Jquery random position to multiple divs

Question

that is my code http://jsfiddle.net/BREvn/2/ (it works) but i want everyone div to be with unique position coordinates. Now script get the first and others move to him place. How can be possible to fix this problem? I tryed a .each function but there wasn't any results. I think this will be easy but i'm to too good in jquery/javascript.

$('#latestblock').animate({
  top: newY,
  left: newX
}, 500, function() { });

I think here must be in loop but dont know how to do it.

Answer 1

Something like this?

http://jsfiddle.net/BREvn/5/

I renamed the id to a class and created an infinite loop. Also send the object into the moveRandom function 'moveRandom(obj)' and after de animation finishes, recall the moveRandom function with itself.

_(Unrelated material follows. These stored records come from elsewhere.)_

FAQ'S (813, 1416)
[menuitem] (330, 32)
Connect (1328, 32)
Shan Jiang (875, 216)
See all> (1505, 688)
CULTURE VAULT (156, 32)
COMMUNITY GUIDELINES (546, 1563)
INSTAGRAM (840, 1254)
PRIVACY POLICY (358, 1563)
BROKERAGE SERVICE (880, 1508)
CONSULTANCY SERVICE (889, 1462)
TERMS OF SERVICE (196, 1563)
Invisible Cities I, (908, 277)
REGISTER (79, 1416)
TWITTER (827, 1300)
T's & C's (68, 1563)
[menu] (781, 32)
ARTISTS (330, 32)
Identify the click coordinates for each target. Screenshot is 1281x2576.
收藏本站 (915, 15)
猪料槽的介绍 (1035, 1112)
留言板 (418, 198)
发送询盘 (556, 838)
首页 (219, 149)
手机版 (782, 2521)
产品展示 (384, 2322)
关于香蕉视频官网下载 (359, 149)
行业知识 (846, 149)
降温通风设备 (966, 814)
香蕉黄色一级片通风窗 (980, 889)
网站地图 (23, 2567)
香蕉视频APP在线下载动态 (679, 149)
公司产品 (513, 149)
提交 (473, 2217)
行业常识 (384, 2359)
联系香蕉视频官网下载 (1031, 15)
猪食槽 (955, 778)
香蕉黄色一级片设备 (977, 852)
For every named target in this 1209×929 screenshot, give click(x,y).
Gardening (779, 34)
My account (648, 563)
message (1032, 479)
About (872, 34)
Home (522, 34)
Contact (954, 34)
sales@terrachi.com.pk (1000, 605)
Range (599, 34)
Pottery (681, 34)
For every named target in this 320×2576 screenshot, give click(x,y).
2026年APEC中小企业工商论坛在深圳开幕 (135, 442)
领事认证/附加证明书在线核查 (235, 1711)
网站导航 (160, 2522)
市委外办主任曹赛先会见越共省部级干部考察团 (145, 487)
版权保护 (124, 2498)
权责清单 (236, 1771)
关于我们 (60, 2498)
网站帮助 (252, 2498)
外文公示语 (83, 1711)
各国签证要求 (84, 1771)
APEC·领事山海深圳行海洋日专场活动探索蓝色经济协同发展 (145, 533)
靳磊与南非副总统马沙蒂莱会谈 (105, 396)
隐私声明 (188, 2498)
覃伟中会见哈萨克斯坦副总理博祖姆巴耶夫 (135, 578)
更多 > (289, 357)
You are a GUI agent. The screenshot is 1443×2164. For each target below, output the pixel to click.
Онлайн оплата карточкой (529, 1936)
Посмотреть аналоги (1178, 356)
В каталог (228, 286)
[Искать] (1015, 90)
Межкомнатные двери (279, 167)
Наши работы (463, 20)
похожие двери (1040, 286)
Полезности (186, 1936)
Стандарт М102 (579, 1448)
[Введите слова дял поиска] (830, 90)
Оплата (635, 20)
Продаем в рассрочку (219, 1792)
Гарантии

$('.latestblock').each(function() {
    moveRandom($(this));
});

Answer 2

Here is the updated and working version: http://jsfiddle.net/BREvn/4/

An ID must be unique, you cannot have 3 elements with the same id='latestblock'

I also called the function three times and made sure the function was using that parameter passed in.

moveRandom('#latestblock1');
moveRandom('#latestblock2');
moveRandom('#latestblock3');

Answer 3

You can't give the same id to more than one element.

You could use a class

<div id='container'>
  <div class='latestblock'></div>
  <div class='latestblock'></div>
  <div class='latestblock'></div>
</div>

and then use each to animate all elements :

$('.latestblock').each(function(){ // <= iterates on all blocks
   moveRandom($(this)); // <= pass the block to the moveRandom function
});

Complete demo